** Opening Given passage block **

Sunday, March 2, 2008

Super Sour Saturday!

I had such fun yesterday. I had the whole day to play. I happened to find a mother load of fresh but half price raw milk at my local Health Food store and bought not one, not 3 but 5 gallons of it! I wondered what to do with it all but could not pass up $4.39 per gallon. (Remember this is raw, living, full of enzymes raw milk- not dead, cooked, sterilized and highly allergenic pasteurized milk.) You can find raw milk cheaper but in my locale I have to travel about 45 min to find it at $5.50 straight from the farmer so I am content to buy it at normally $8.79 pr gallon upon occasion or as often as I can at $4.39 a gallon!

So what I did with it all!

I set one large glass jar on the counter to separate into curds and whey. The whey I will use for souring grains and all flour products, (muffins, pancakes, bread, etc,since whey keeps about 6 weeks in the fridge) and the solid I will be making into cream cheese of which I have plans to make a raw cheesecake to take up to Canada when I visit my grown children and their families next weekend)

** Closing Given passage block **
** Opening Supplied entries block **

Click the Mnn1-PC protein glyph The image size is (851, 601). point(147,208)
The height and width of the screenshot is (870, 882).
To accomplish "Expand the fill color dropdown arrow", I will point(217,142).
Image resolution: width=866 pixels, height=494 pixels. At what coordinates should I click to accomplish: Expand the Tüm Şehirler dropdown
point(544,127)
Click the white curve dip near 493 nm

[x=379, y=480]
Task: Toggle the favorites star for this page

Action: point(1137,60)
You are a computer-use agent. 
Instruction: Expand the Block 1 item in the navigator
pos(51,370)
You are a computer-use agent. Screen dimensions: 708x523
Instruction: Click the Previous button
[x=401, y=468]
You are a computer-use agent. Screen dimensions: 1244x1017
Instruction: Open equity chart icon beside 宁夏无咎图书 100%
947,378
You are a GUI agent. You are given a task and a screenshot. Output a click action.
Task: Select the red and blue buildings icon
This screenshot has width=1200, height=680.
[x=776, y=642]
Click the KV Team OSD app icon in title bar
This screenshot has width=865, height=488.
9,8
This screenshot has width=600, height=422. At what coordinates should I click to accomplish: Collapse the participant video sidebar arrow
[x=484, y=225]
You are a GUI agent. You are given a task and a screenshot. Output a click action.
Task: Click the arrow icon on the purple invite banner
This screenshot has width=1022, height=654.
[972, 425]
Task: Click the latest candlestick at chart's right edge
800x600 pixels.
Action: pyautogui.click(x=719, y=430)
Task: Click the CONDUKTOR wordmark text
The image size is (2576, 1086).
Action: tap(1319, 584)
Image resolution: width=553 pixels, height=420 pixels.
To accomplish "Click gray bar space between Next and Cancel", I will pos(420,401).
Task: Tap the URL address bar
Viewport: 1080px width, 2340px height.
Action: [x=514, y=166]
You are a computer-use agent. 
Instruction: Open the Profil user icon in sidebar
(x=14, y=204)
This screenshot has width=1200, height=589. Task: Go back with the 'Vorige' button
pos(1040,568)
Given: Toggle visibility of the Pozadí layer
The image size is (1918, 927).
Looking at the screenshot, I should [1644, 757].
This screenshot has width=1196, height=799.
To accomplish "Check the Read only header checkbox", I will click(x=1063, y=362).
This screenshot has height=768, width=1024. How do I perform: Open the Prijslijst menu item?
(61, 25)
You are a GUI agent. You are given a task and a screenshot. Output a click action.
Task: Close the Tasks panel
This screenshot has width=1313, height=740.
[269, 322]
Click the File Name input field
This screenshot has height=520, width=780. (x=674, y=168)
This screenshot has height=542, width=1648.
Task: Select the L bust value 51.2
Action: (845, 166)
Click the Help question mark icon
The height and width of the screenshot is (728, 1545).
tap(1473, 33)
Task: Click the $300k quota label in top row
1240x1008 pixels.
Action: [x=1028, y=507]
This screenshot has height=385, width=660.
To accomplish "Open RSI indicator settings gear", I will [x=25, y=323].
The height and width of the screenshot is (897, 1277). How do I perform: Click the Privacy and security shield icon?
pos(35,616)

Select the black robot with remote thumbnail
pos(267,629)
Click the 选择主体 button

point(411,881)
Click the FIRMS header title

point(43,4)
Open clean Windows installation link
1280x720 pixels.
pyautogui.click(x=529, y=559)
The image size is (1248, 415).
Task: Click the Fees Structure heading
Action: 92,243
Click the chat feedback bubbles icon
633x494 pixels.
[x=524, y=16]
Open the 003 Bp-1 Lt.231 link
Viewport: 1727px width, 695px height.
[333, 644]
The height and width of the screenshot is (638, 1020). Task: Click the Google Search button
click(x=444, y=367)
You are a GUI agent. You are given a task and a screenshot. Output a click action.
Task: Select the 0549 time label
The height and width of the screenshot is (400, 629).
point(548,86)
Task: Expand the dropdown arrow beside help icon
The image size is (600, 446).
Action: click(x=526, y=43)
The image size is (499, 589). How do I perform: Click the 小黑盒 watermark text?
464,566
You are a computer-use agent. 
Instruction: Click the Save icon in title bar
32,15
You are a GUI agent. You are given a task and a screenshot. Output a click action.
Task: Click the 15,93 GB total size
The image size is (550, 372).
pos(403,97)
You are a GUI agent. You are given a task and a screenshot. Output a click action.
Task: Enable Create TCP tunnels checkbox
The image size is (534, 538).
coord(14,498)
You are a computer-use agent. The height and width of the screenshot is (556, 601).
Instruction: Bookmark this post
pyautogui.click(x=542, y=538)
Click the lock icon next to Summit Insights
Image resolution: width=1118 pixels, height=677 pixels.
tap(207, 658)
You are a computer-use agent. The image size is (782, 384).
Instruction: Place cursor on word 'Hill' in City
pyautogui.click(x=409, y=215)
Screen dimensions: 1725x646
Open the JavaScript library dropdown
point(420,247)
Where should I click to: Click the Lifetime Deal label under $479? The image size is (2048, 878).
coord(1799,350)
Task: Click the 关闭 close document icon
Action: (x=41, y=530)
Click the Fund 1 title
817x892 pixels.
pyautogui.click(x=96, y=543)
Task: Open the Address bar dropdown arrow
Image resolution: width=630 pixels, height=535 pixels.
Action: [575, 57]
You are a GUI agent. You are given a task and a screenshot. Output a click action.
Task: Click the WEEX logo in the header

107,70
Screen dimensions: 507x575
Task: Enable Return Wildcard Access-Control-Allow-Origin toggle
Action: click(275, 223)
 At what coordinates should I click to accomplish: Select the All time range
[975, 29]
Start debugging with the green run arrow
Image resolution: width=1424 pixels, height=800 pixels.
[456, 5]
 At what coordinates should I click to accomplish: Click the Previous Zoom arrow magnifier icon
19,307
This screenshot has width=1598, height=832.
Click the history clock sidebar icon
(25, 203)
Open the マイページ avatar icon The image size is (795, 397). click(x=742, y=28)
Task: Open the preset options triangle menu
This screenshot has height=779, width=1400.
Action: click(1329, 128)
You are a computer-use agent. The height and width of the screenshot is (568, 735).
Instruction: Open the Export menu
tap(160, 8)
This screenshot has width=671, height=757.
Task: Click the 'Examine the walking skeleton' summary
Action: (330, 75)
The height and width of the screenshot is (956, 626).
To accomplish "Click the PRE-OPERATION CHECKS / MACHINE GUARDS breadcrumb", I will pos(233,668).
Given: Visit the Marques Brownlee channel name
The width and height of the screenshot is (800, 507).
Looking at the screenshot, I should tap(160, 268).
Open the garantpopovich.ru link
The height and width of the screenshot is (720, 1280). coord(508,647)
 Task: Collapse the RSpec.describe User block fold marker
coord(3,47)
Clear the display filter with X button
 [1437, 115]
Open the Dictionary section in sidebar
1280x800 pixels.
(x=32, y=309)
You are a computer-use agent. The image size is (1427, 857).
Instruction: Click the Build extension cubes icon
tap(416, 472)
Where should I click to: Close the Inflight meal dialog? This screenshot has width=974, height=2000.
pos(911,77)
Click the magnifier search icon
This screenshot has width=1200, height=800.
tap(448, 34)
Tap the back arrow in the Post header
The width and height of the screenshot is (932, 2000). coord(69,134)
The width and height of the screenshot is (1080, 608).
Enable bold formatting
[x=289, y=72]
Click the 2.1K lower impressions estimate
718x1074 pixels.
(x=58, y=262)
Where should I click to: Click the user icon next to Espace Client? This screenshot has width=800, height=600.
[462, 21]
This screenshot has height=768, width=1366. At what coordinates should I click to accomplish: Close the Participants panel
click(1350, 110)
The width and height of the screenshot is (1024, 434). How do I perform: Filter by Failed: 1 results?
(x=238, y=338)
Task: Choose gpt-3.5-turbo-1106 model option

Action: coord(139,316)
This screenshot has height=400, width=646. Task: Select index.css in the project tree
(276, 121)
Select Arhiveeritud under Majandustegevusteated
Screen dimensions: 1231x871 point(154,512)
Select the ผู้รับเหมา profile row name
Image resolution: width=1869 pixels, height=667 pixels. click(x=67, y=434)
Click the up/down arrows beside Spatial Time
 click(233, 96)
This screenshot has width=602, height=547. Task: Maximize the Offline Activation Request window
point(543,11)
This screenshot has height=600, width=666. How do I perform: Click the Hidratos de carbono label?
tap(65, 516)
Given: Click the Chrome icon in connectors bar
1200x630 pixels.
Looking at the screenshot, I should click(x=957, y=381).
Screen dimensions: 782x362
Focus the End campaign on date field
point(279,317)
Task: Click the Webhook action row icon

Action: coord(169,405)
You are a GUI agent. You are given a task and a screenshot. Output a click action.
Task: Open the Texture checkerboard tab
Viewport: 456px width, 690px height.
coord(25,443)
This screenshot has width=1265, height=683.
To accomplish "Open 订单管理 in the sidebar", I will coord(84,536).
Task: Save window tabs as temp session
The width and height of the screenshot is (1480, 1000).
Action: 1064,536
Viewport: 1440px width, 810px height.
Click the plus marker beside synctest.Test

** Closing Supplied entries block **

Requirement A: Can you repeat the raw milk blog post word for word, starting at "Super Sour Saturday!" and ending at "at $4.39 a gallon!"?
Requirement B: How would the raw milk blog post go on? Write the next part, picking up after its last sentence.
The rows are separate material and have nothing to do with the raw milk blog post.

Exercise result A:
Super Sour Saturday!

I had such fun yesterday. I had the whole day to play. I happened to find a mother load of fresh but half price raw milk at my local Health Food store and bought not one, not 3 but 5 gallons of it! I wondered what to do with it all but could not pass up $4.39 per gallon. (Remember this is raw, living, full of enzymes raw milk- not dead, cooked, sterilized and highly allergenic pasteurized milk.) You can find raw milk cheaper but in my locale I have to travel about 45 min to find it at $5.50 straight from the farmer so I am content to buy it at normally $8.79 pr gallon upon occasion or as often as I can at $4.39 a gallon!

Exercise result B:
Another gallon (and a half) I made 6 qts of kefir, (see first picture) and that is on my counter setting right now.

The third gallon (and a half) I made a big batch of yogurt, which is sitting on a heating pad covered in towels as we speak. (Notice the thermometer-95 degrees is perfect for 12 hours)

The fifth gallon is in my fridge for drinking and for on homemade buckwheat granola and other breakfast cereals.

But that is not all. I had a lot of fun souring other things yesterday as well. I made a beautiful batch of sauerkraut AND a jar of pineapple chutney, souring on my counter for two days and then put in the fridge for about 3 weeks or till gone which will probably be the later. Use a few tablespoons as a garnish to be eaten with meat to improve digestibility.

AND I made a quadruple batch of raw brownies, in my dehydrator right now (I can hear the hum of the dehydrator in the next room)

Lastly, I made a batch of kombucha tea, a fermented sour and sweet bubbly drink made from black tea.

And to finish it all off (or rather start off the day) I had Chocolate Mousse for breakfast. Yum. I pulled it over again on another unsuspecting victim. This time I asked Jonathan (17) if he would like some Chocolate Mousse and he cautiously took a taste. "OK, thanks Mom." He downed the whole thing!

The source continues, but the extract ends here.